Les Choses humaines d’Yvan Attal, la forme mais pas le fond

Les Choses Humaines Yvan Attal

Yvan Attal réalise son tout premier drame avec Les Choses humaines, adapté du roman éponyme de Karine Tuil, lauréat du prix Goncourt des lycéens en 2019 et du prix Interallié. Si le film est dans son ensemble convaincant, grâce notamment à un casting pertinent et à une construction du récit fluide, Yvan Attal échoue à nous convaincre dans son choix d’œuvre à adapter. C’en est à se demander s’il n’aurait pas dû laisser la place à quelqu’un d’autre. 

Les Farel ont tout pour eux. Jean est un célèbre journaliste politique français sur le point d’être décoré par le président de la République. Claire est une essayiste féministe de renom saluée par la critique. Leur fils, Alexandre, est un étudiant brillant à l’université de Stanford, un futur ingénieur. Les Farel sont dans leur monde, ils le connaissent par cœur et semblent intouchables. Jusqu’au jour où une affaire de viol éclabousse la famille et leur ascension sociale va être remise en question. C’est l’histoire d’une famille ou plutôt de deux, entremêlées et déchirées, mais également celle d’une sphère politico-médiatique à peine bousculée par l’ère #MeToo.

On y croirait presque

Dans l’ensemble, Les Choses humaines est une bonne adaptation du roman de Karine Tuil. Si Yvan Attal a respecté la division de l’histoire en trois parties, ces dernières ne sont pas exactement les mêmes. Ainsi on suit d’abord le point de vue du violeur, puis celui de la victime et enfin le procès. On retrouve tout de même l’idée principale de l’œuvre de Karine Tuil, la dualité des personnages qui sont tous contradictoires. Yvan Attal met le spectateur devant le fait accompli en le plaçant en tant que juré qui doit lui-même rendre un verdict à la fin du film. La dernière partie, celle du procès, fait doucement penser aux Douze hommes en colère de Sydney Lumet tant elle est intense.

Le monde médiatique qui est dans le roman une pièce essentielle reste ici tout de même peu développé mais c’est un choix du réalisateur qui préférait se concentrer sur l’histoire du viol. Pourtant, cette pointe plus politique aurait mérité de faire plus que de la figuration, tant elle est importante pour la compréhension de l’intrigue.

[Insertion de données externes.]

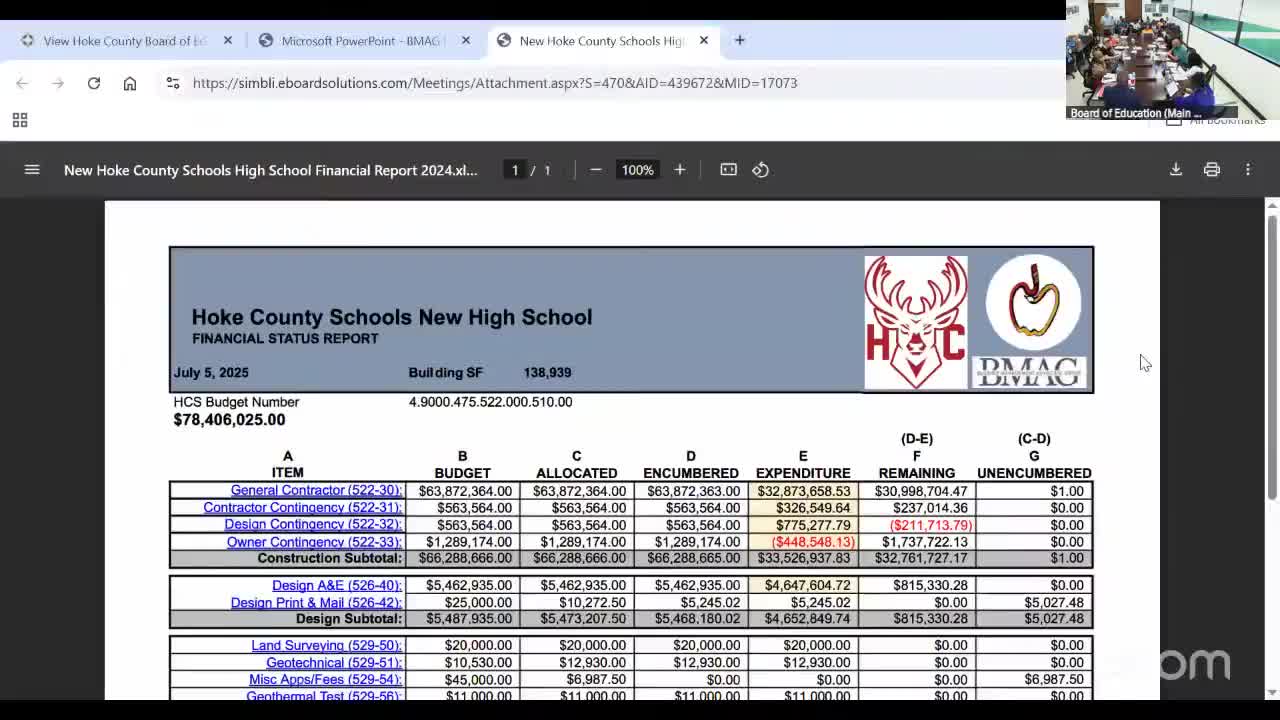Download the financial report PDF
The image size is (1280, 720).
click(1176, 169)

Le casting est également au rendez-vous avec un Pierre Arditi qui incarne parfaitement l’homme infect, tandis que Charlotte Gainsbourg parvient à jouer avec justesse le rôle d’une mère déchirée entre ses convictions et sa famille. Mais ce qui frappe le plus dans ce casting, c’est le jeune duo principal, interprété par Ben Attal et Suzanne Jouannet. Leur fraîcheur et leur professionnalisme est épatant, notamment lors de la scène du procès et de l’interrogation de Mila (Suzanne Jouannet) qui a été réalisée en une seule prise et qui est tout bonnement bouleversante. Suzanne Jouannet est d’ailleurs dans la liste des Révélations des César 2022.

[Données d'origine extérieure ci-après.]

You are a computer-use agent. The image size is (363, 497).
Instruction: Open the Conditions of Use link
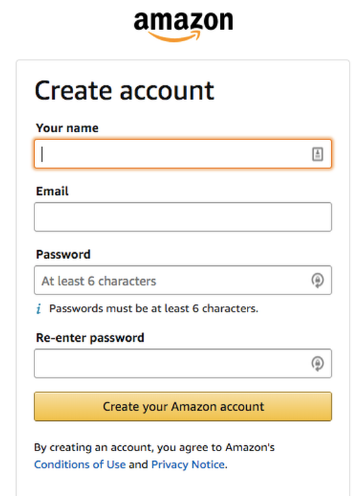80,464
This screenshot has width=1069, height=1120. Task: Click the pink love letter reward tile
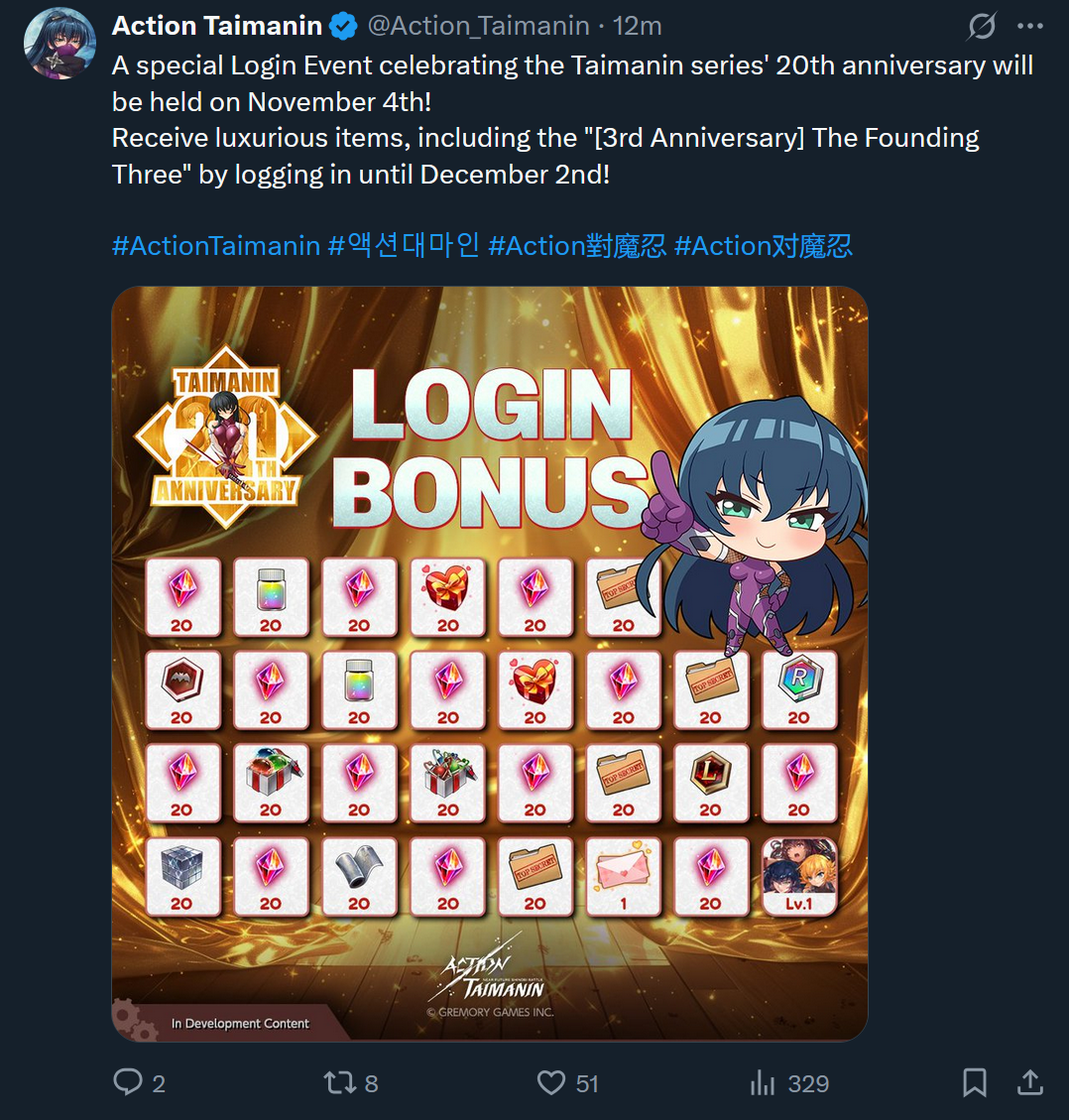pos(623,876)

Les Choses Humaines Yvan Attal
Suzanne Jouannet et Ben Attal, deux jeunes extrêmement pertinents dans Les Choses humaines. ©Gaumont

Mais c’est Attal qui est aux commandes

Le problème, c’est que ce serait hypocrite de dire que Les Choses humaines d’Yvan Attal est une ode à la libération de la parole. Le réalisateur est plutôt clair à ce propos d’ailleurs, ce n’est pas le sujet du consentement qui l’a attiré en premier lieu pour adapter cet ouvrage. Le film peine à choisir le camp de la victime. Dans l’ouvrage de Karine Tuil, bien que l’on soit balancé entre le point de vue du violeur et celui de la victime, il est tout de même clair que la version de la victime prime et fait force de vérité. Or ici Yvan Attal hésite, trépigne pour finir par trébucher. Dans sa version des Choses humaines, plus rien n’est clair.

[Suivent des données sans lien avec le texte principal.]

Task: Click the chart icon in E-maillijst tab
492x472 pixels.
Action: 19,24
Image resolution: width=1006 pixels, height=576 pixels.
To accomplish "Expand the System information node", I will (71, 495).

Sorti à la même période que Le Dernier Duel de Ridley Scott, les deux films abordent des sujets très similaires et possèdent des constructions semblables. Mais là où Ridley Scott parvient à insister sur la vérité, celle de la victime, Yvan Attal est brouillon et hasardeux. Si bien que certains spectateurs ressortent de la séance en ne sachant pas qui croire. Dommage donc, pour une première dramatique avec un sujet aussi important et lourd de sens.